Background: In the FOURIER trial, evolocumab, a proprotein convertase subtilisin-kexin type 9 inhibitor, reduced cardiovascular events in patients with atherosclerotic cardiovascular disease (ASCVD). We aimed to examine how closely patients in routine practice resemble the FOURIER trial participants and to assess the observed cardiovascular risks based on trial eligibility and underrepresentativeness.
Methods: Using a large US administrative database with linked laboratory data, we identified adult patients with ASCVD between January 1, 2012, and December 31, 2016. We identified the excluded and underrepresented populations and examined the risk of cardiovascular events (a composite endpoint of myocardial infarction [MI], stroke, angina, and coronary revascularization) based on trial eligibility and underrepresentativeness.

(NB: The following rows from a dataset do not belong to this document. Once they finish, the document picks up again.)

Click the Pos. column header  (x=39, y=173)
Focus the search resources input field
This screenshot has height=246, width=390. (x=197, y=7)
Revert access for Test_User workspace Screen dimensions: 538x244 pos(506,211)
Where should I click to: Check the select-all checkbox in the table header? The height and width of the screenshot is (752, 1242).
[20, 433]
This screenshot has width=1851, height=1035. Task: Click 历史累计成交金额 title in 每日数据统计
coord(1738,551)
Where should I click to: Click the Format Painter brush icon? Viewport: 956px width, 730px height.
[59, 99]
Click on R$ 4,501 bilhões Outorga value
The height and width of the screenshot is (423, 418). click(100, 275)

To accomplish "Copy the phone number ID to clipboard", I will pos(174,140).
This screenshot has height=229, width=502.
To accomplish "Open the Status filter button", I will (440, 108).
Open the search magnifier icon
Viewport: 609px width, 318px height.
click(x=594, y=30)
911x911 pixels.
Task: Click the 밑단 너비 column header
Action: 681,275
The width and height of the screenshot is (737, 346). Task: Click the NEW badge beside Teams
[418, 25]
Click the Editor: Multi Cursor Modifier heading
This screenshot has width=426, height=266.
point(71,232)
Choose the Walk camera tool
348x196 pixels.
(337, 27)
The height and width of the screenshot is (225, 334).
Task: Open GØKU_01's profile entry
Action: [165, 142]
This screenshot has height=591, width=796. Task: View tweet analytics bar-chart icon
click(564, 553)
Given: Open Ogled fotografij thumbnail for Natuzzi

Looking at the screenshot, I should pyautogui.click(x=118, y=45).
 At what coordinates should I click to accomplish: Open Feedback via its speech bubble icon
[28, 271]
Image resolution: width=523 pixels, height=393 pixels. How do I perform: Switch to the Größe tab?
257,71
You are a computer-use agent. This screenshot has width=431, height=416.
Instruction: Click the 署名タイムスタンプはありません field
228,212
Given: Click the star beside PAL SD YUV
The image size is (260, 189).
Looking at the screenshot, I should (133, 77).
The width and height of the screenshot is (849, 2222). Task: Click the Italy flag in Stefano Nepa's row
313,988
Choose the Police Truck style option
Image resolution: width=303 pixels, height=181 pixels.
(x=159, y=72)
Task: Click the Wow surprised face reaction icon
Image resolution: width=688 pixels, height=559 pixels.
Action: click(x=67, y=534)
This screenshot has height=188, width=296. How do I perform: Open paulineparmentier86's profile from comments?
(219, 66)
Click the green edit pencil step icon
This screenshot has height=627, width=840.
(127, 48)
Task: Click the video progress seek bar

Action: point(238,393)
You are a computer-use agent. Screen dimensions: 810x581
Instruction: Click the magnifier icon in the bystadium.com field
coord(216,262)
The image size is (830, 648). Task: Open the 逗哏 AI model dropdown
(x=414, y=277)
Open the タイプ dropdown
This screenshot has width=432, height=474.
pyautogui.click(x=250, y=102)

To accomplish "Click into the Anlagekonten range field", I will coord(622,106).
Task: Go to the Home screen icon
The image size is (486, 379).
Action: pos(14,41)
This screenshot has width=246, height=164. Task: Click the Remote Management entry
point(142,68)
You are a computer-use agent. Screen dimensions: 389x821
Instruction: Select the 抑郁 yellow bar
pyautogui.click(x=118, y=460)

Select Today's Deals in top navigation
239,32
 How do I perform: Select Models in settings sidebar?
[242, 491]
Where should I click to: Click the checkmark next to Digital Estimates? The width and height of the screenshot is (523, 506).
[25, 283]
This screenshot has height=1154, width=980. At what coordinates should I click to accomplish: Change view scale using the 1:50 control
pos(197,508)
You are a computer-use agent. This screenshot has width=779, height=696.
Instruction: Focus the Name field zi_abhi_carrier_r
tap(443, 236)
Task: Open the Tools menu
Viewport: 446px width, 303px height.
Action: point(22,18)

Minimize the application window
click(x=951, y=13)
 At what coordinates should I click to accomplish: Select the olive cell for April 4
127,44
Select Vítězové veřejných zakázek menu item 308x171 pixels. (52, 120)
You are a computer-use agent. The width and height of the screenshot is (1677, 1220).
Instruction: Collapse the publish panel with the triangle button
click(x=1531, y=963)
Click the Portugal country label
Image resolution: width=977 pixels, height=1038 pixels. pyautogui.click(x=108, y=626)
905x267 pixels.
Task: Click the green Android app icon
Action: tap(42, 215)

Results: Only 15.2% of 233,977 patients met the FOURIER eligibility. Nearly 60% of the ineligible patients met at least 2 exclusion criteria. Among trial-eligible patients, elderly patients, women, minorities, and those without prior MI were underrepresented in FOURIER. Patients who would have been excluded from FOURIER had a diverse risk profile but, on average, had a lower cardiovascular risk than those who would have qualified (hazard ratio [HR] 0.84 [0.81-0.88], P < .001). Among the underrepresented patients, women and patients without prior MI had a lower cardiovascular risk (HR 0.77 [0.71-0.82], P < .001; HR 0.67 [0.63-0.72], P < .001, respectively). Only 47.2% of patients were on moderate-/high-intensity statins.
Conclusions: One in 7 ASCVD patients in practice would have qualified for FOURIER. The excluded and underrepresented populations were at a particularly low or high cardiovascular risk. Statin therapy was underused, and physicians may need to evaluate adherence before adding a proprotein convertase subtilisin-kexin type 9 inhibitor.